The guests were coming in to take their places as the gong, which Eliza had banged with her usual gusto in the hall, shuddered into silence. First, as always, the Misses Knapp and Fleetwood, with Miss Barnetsen close behind them. The older ladies were rather
plumper than they had been when they had first come to 17 Brompton Grove, but Miss Barnetsen, who had arrived as thin as a tent peg and with eyes as bulging as any frog’s, had not changed an iota. She still behaved like a flibberty bit of a girl, though she must be forty if she were a day, flirting with a fan and teasing her two friends outrageously as they vied for her attention. It was an odd trio, and Tilly had long given up wasting any energy in trying to understand them. Their emotions and their relationships with each other and Miss Barnetsen were none of her affair.

They were followed in swift succession by Mr Oswald Gee, who was always punctual for his meals and devoted all his time in the dining room to eating, never deigning to waste his energies on any conversation apart from a brisk ‘G’d evening, Mrs Quentin’ to his hostess and ‘Yes please’ to the serving maids; and Mr and Mrs Grayling who, in contrast, never stopped talking. They managed to eat a considerable amount, however, never missing either a word or a mouthful, and were sprightly company who saved the table from ever falling into silence. Not that it was likely to do so when Mr Hancock and Mr Cumming were dining; the former was eating his dinners at the bar and the latter was a young surgeon walking the wards at St George’s Hospital up near Apsley House, the Duke of Wellington’s home.

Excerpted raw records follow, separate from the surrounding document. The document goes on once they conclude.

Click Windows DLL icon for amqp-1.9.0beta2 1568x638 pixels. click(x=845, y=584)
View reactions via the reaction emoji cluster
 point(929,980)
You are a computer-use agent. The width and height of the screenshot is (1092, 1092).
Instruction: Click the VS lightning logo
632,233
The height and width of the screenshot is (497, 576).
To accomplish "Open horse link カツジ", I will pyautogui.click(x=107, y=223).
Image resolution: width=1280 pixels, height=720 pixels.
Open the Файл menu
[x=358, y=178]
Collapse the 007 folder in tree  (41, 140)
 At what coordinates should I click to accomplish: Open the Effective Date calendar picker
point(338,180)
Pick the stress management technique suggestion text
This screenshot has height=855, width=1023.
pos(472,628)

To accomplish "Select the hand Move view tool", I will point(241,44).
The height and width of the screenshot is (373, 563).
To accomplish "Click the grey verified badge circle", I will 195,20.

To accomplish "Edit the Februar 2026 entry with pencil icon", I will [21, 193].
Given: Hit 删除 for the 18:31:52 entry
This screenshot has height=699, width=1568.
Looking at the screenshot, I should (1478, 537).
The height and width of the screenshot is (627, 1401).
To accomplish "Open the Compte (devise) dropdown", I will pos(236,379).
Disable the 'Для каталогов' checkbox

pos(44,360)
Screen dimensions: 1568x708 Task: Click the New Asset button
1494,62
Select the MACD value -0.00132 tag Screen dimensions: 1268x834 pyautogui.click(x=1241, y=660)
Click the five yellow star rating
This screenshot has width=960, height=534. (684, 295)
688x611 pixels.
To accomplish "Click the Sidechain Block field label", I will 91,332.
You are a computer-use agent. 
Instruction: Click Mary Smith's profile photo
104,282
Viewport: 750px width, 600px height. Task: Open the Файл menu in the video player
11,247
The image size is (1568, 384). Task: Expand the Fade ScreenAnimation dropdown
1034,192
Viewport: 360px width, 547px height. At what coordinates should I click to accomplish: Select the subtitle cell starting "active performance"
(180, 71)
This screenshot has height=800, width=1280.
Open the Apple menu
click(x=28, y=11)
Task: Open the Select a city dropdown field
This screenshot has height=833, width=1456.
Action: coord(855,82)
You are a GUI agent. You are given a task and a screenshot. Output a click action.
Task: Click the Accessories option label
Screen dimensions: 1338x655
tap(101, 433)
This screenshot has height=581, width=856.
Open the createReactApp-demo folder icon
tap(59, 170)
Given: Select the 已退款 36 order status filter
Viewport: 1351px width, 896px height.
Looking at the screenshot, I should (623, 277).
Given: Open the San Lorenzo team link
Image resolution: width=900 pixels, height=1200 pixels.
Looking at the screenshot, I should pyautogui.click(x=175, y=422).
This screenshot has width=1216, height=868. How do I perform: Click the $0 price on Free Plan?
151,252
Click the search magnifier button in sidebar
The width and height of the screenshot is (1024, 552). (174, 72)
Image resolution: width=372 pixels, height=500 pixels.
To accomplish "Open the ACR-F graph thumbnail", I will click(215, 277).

These two were great jokers, and much enjoyed teasing each other over the shortcomings of their respective professions, with Mr Hancock accusing Mr Cumming of smelling quite disgusting (and indeed the young doctor did seem sometimes to bring the horrid air of the sickroom into the house with him) and Mr Cumming telling his tormentor with equal attack that he clearly had ink in his veins instead of blood and obviously no heart at all.

Tonight they made a beeline not for their usual places, but for those opposite the most recent arrivals at Quentin’s, a group of visitors from abroad. The party included two young ladies who, though not of the most immediately pretty sort, had the advantage of being much the same age as the two young men, which made them seem a great deal more attractive than they were. Tilly watched them greet each other with sly giggles (the girls) and bluff compliments (the men) that were clearly to be the order of the
evening, as their elders, the aunt of Miss McCool and the parents of Miss Lampeter, watched them cautiously. They would need no attention from their hostess tonight, Tilly told herself with relief, and turned her attention to the remainder of her table, calculating who was present and who absent as they took their places.

Miss Baker and Miss Duke, the rather dim and very quiet schoolteachers who had been recommended to Quentin’s some five years ago by the Misses K and F and yet who never spoke to their sponsors (not that they spoke much to anyone else either, Tilly had to admit) arrived next, bringing the total to – she counted them with swift glances round her table – fifteen. Just Mr Hunter and Mr Graham to come: they were young men who taught at the St Aloysius College for Boys in Kensington and who had been living at Quentin’s this past two years and showed every sign of intending to stay as long as the female teacher guests, much to Tilly’s relief. Regular guests were far easier to deal with than drifting occasionals like the visitors from America now so busily flirting with Charles Hancock and Melville Cumming. But just as she wondered whether to wait any longer for them, Mr Hunter and Mr Graham arrived and took their places, and she lifted her hand to signal to Lucy that the service could begin. The table was complete, since Duff was not to dine. (‘Don’t think about that,’ a secret voice whispered in her ear. ‘Don’t think about Duff!’) So they could start dinner.